The last IETF had a presentation from the IAB, done by Microsoft's Bernard Aboba. Ironic that he presented a similar graph, but it was about virii/spam. In that case, it is TCP connections which are being completed.

You are likely right on the ball about it being owned Windows boxes. What to do? Get rid of Outlook.

The virii problem is a direct result of intentional features put there by Microsoft. They ignored the IETF's careful and very long security considerations section of the MIME specification. A decade later, they still won't admit it was a serious mistake.

Michael Richardson




I'd be more worried about the 2w 2.5Ghz transmitter sitting INSIDE my den for wireless internet or my cel phone before giving a crap about historic radiation coming from space, but that's just me.

Luke Morgan




Thanks for an excellent discussion starter.

Two issues spring to mind

1) Volume taxation...should any form of taxation be introduced based on volume of data moving through an account would there be a "base line" that would have to be passed before applying - i.e. your 10mb of data per annum is free etc. and who is taxed...

2) Polluter Pays - this common theme in environmental economics is the concept that sprang to mind. Who is the polluter - the end user or the software manufacturer or even the IP owner? Could this mean that the writer of the software (or IP owner) that causes the noise e.g.Microsoft, SCO, Sun, HP could all end up with a hefty bill. This could turn into an "Asbestos Problem" for the software industry...

However, on the lighter side, one thing does spring to mind. Imagine if fear of a huge, eagerly chased after tax bill brought writing viruses to halt! Now there is a thought, something good from taxation!

Richard Cosgrave




There is a fairly easy solution and it's already available, thanks to the evolution of billing systems for mobile data.

While it's contentious, charging per bit transmitted onto the network has its advantages:

- ISPs have a new incentive to increase their users' available bandwidth, since their revenue will increase at least marginally with each capacity increase.

- If you set the cost just right, you can make it flat out un-economic to spam (or allow your relay to be exploited: it will cost you $$$s). How to make this stick across borders? Cross-charge, another commonality with mobile billing. If they don't pay, don't accept their packets.

- If there are particular problems you're hoping to tackle, set the costs on a per-port, or steadily increasing marginal rate with increasing data -- this way you don't punish innocent bystanders.

- A compromised host now starts to be expensive, and people better start paying attention to
the amount of junk their machine is spewing.

- Push the positive angle too: redistribute some of the revenue billed from junk traffic to sites that are well-managed (e.g. the lower quartile of junk spewers), by reducing monthly fees.

Not sure what a suitable rate would be, but it would probably best be governed by reference to relevant metrics.

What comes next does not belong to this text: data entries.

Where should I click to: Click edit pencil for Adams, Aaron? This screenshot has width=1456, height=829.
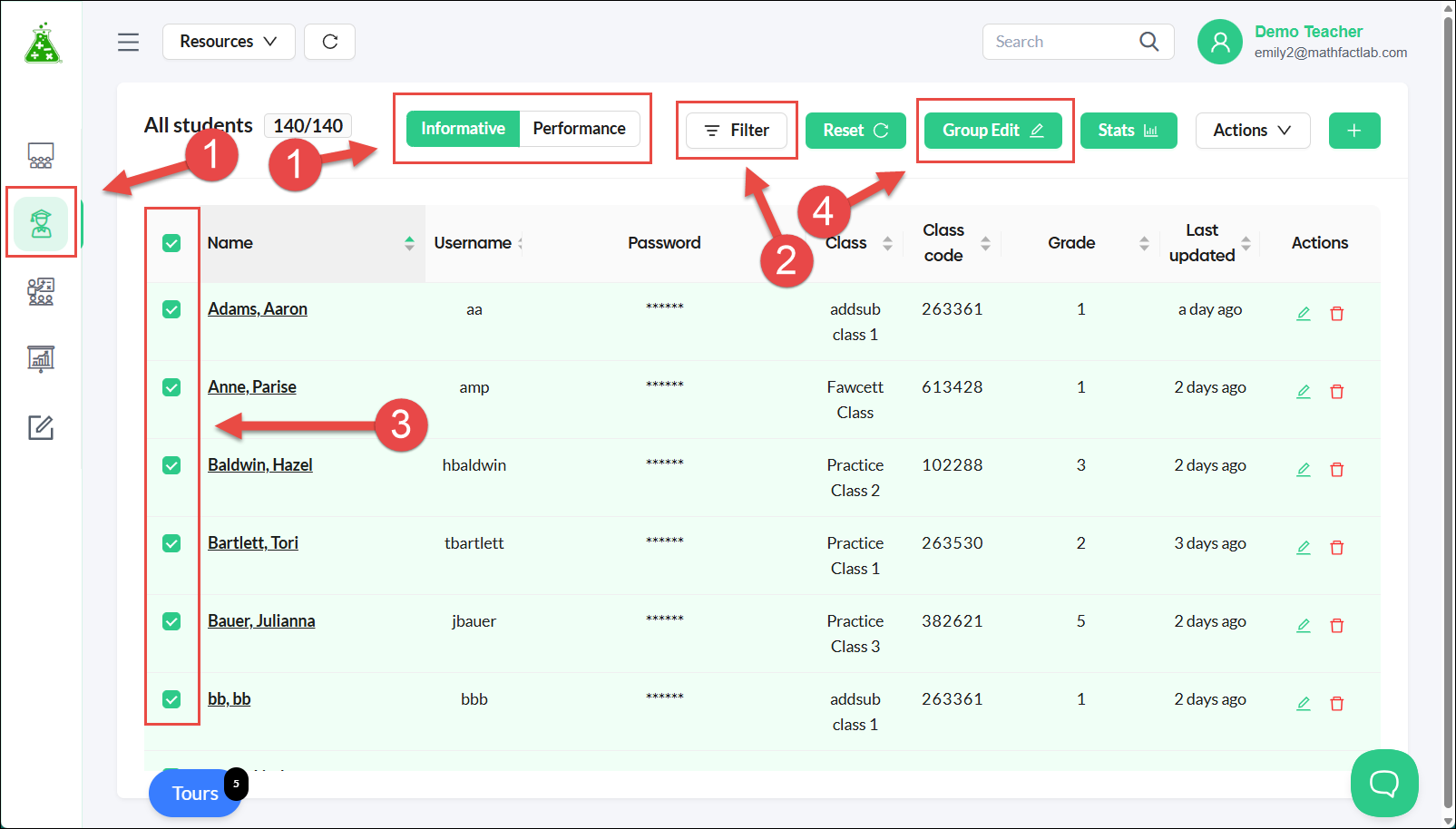1304,314
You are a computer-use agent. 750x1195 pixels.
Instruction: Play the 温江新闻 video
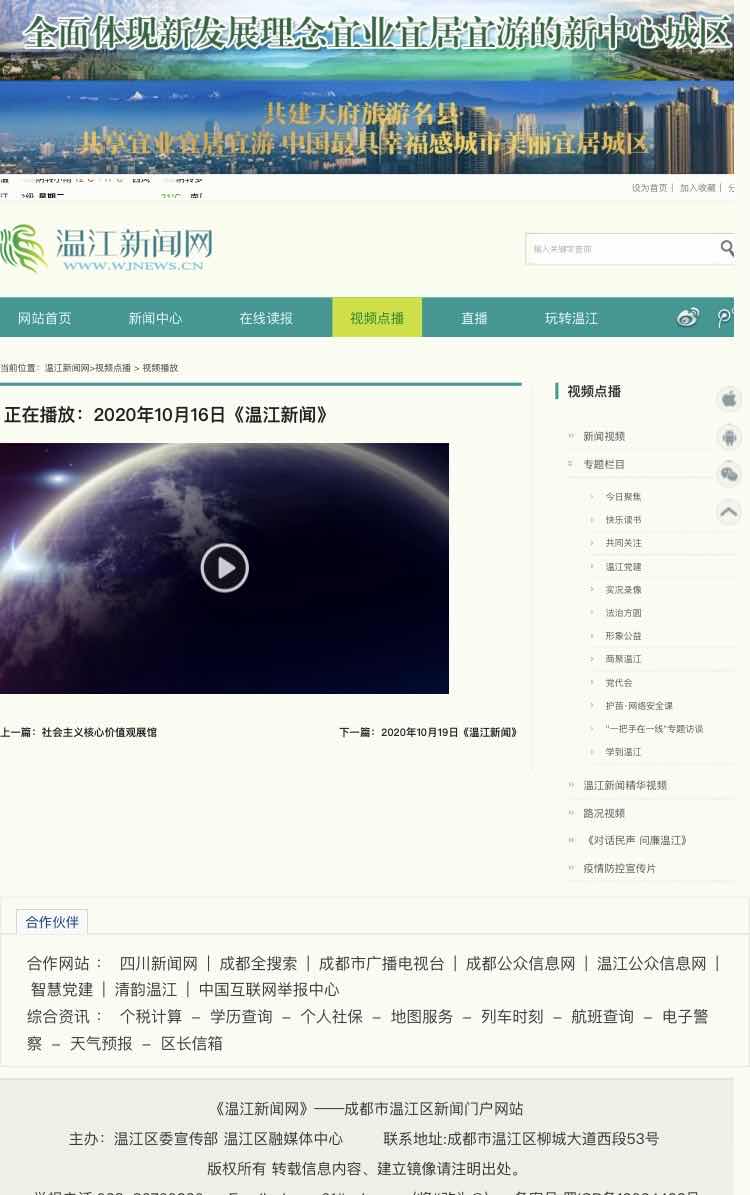click(224, 568)

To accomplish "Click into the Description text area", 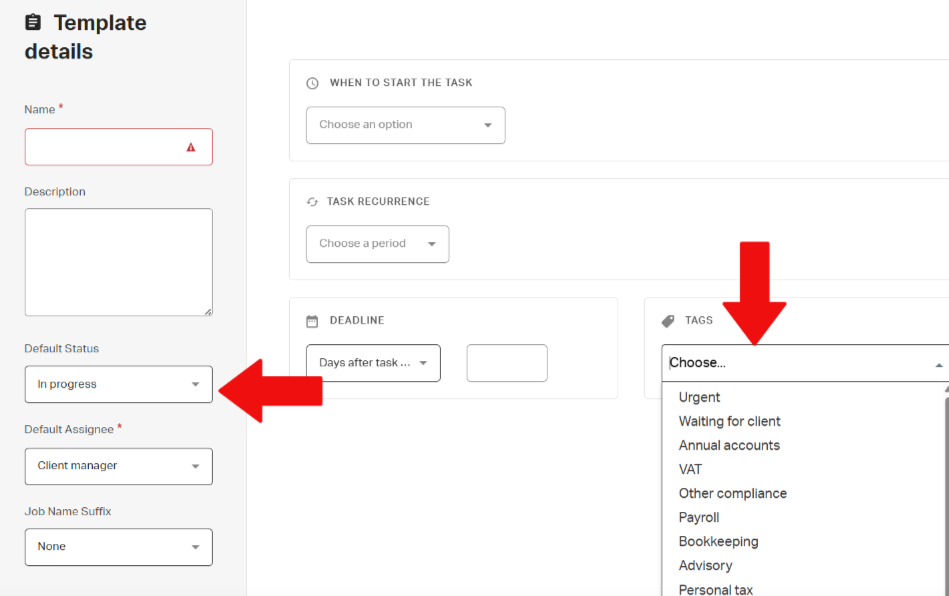I will 119,262.
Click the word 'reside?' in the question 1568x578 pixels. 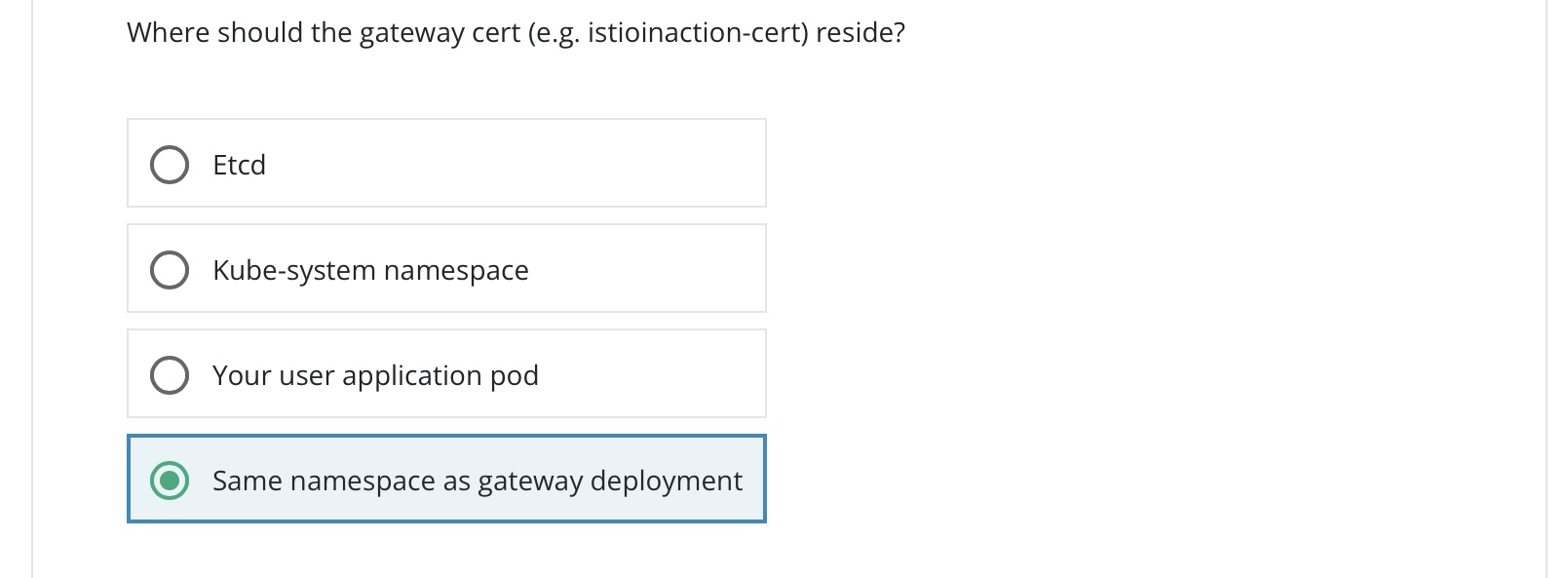(860, 33)
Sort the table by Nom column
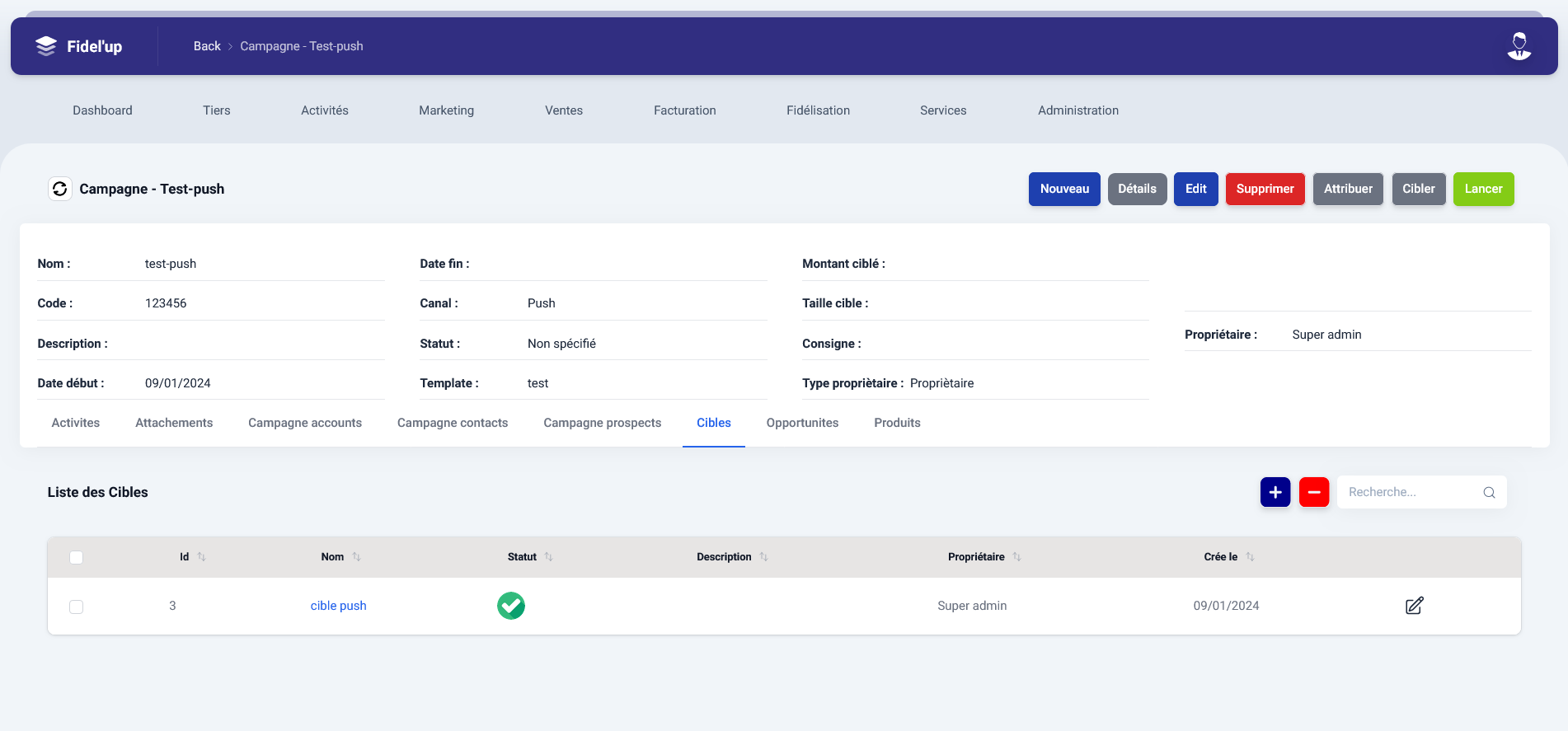This screenshot has height=731, width=1568. pyautogui.click(x=356, y=557)
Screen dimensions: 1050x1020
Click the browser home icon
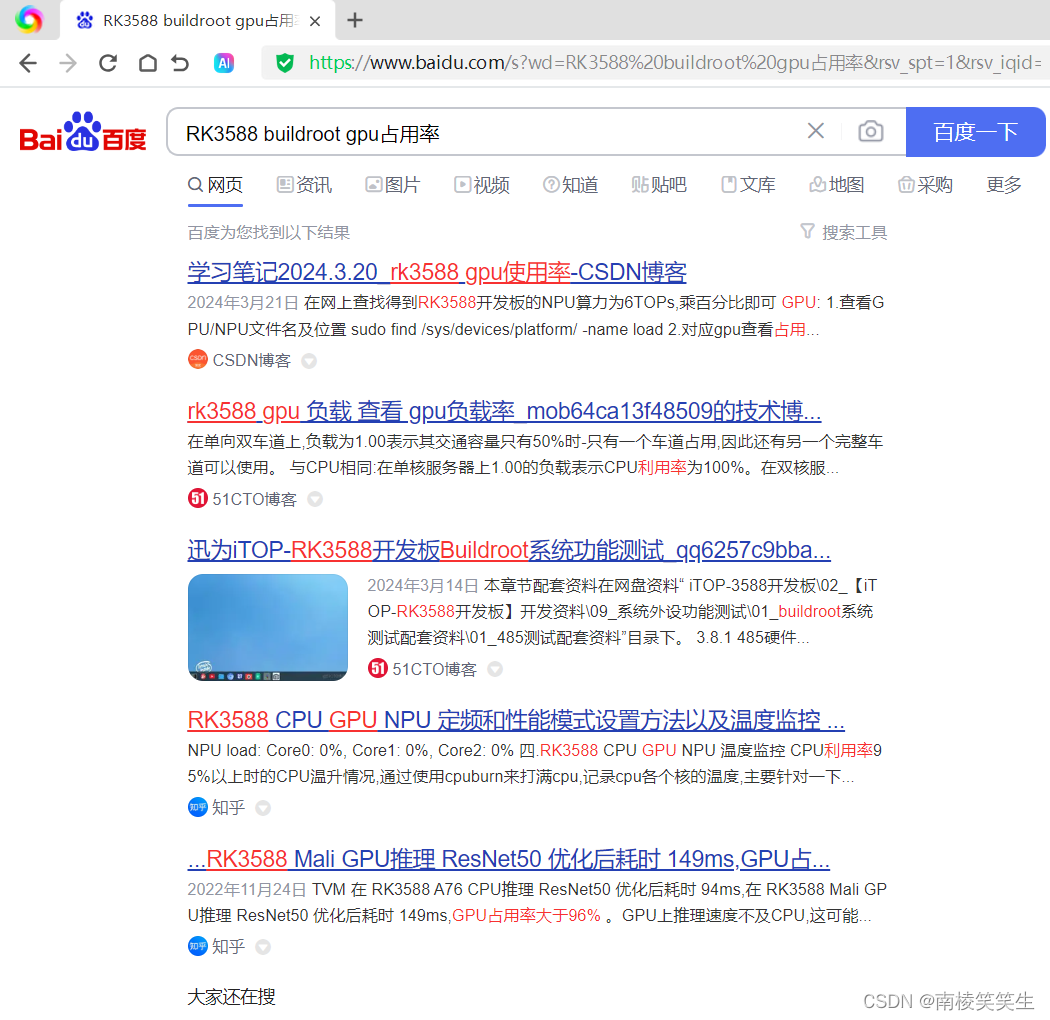148,62
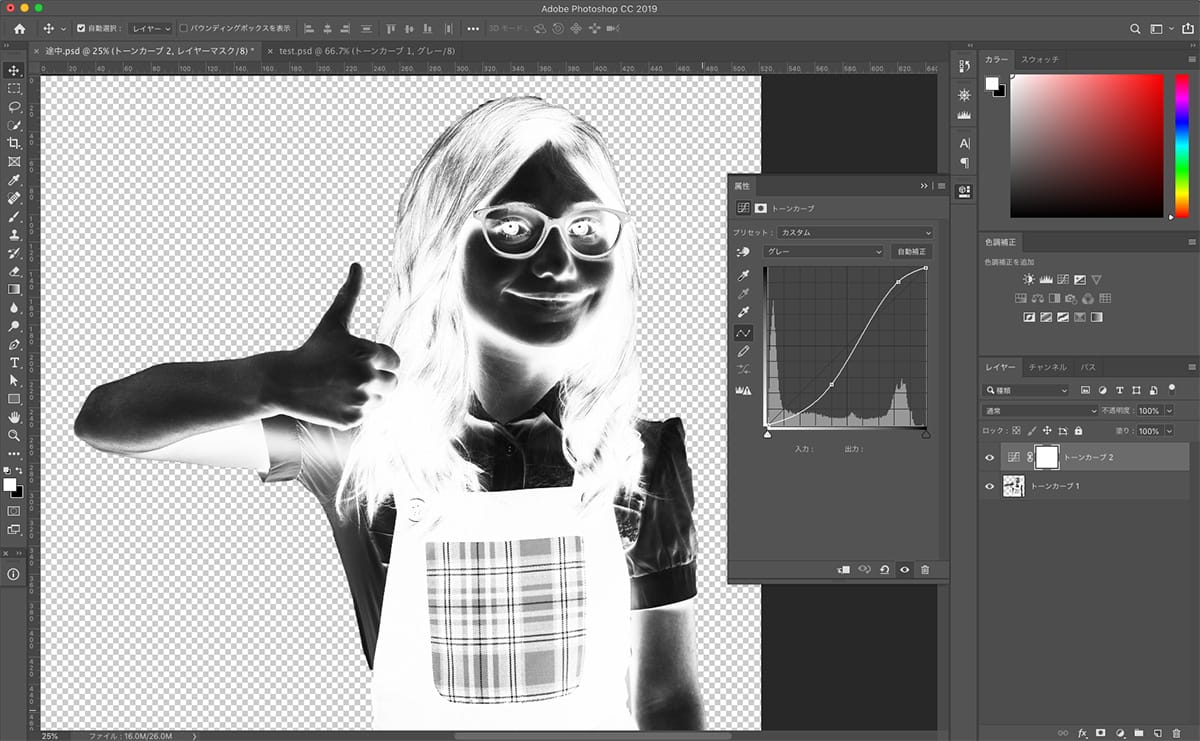Hide the トーンカーブ 2 layer
The image size is (1200, 741).
point(990,457)
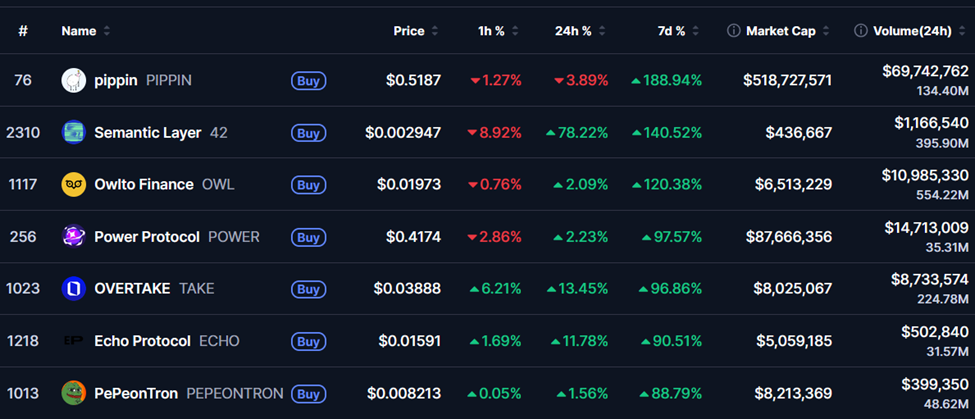Click the Market Cap info icon
Viewport: 975px width, 419px height.
click(x=733, y=31)
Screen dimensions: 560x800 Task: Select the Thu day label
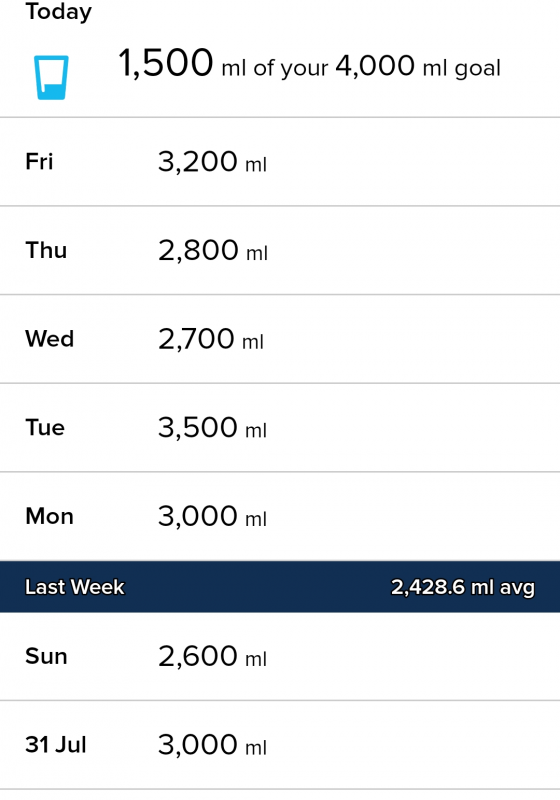[x=46, y=251]
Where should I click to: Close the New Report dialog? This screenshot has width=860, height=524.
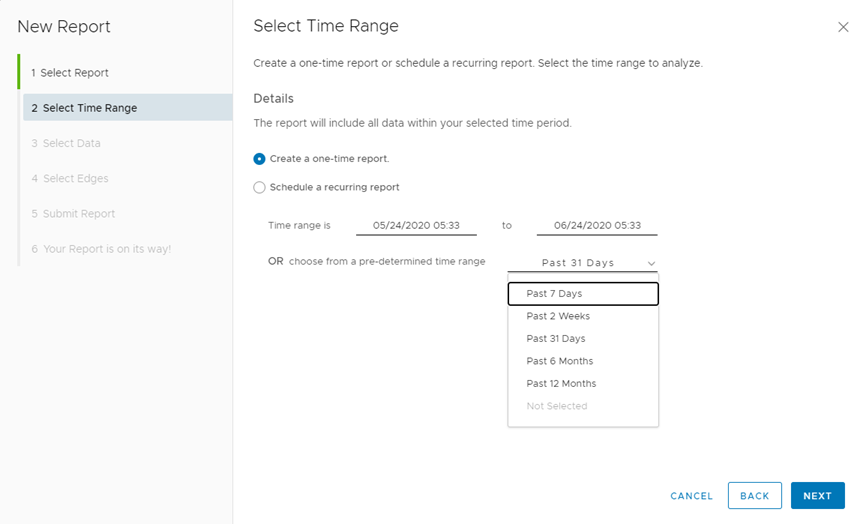point(843,27)
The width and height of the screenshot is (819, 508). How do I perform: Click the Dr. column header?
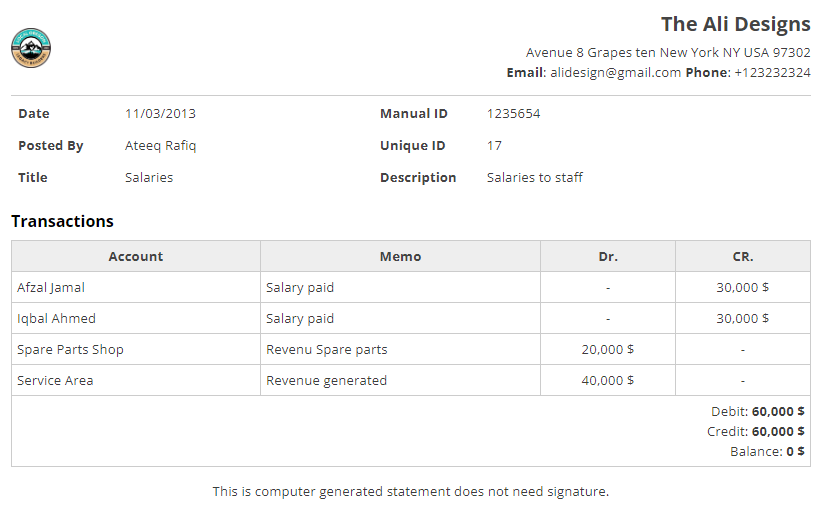[x=608, y=256]
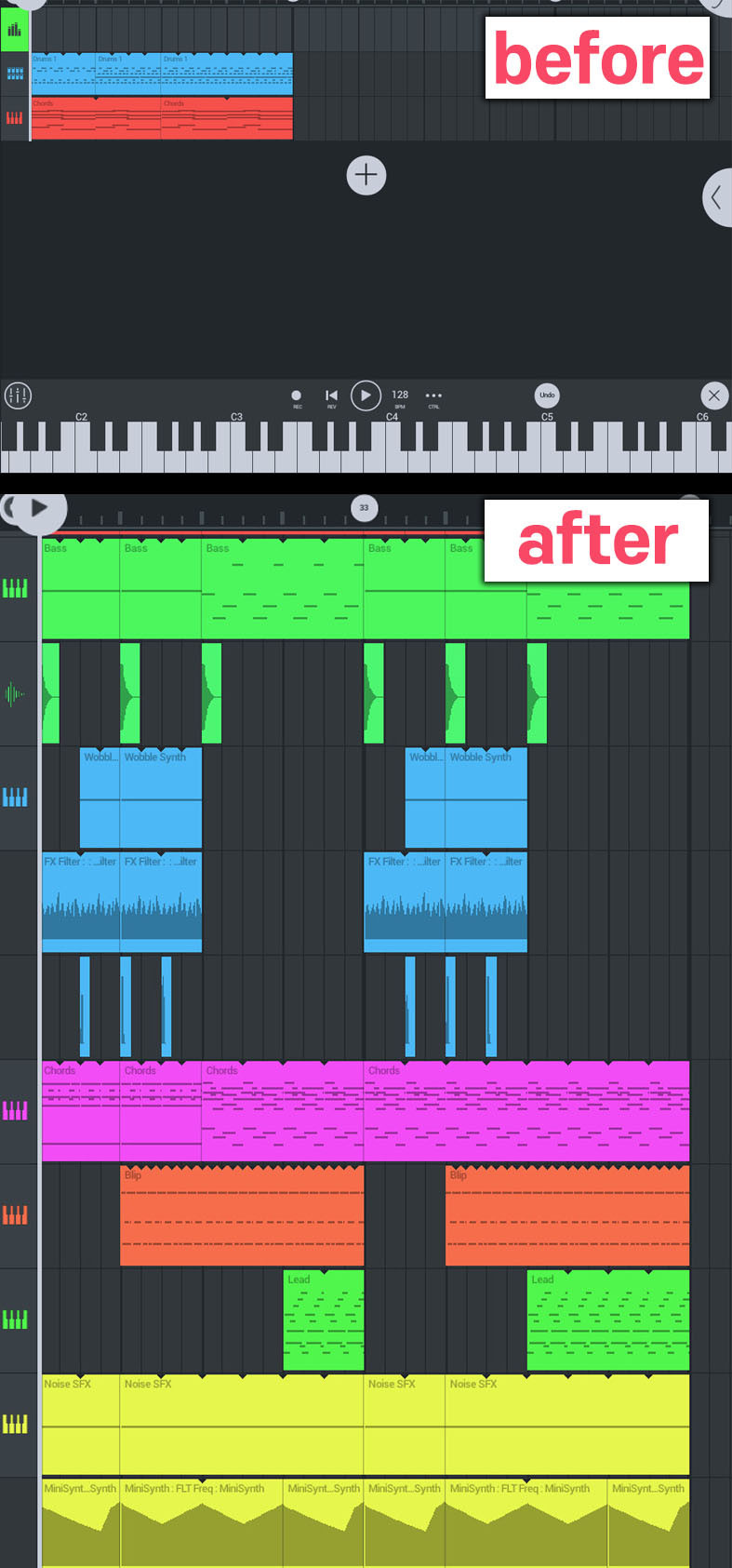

So ideally, initiating a connection to the SMTP port costs just enough to make current spam response rates uneconomic.

A million exercises for the reader.

Thomas Lakofski




"Watching the Net's background radiation"

Good article, albeit rather over-cutsie. I noticed that you mis-reported and failed to comment on something rather interesting. The fall-off is not exactly on the weekends: it's Sunday and Monday. Maybed that's the weekend in S.F., but not most places.

In fact, given PST's advanced (or, more exactly, retarded) position in the Time Zone scheme, traffic rising again Tuesday is actually almost Wednesday for most of the world. It's all very strange!

Brian Hall




Pynchon gags on The Register? What a WASTE.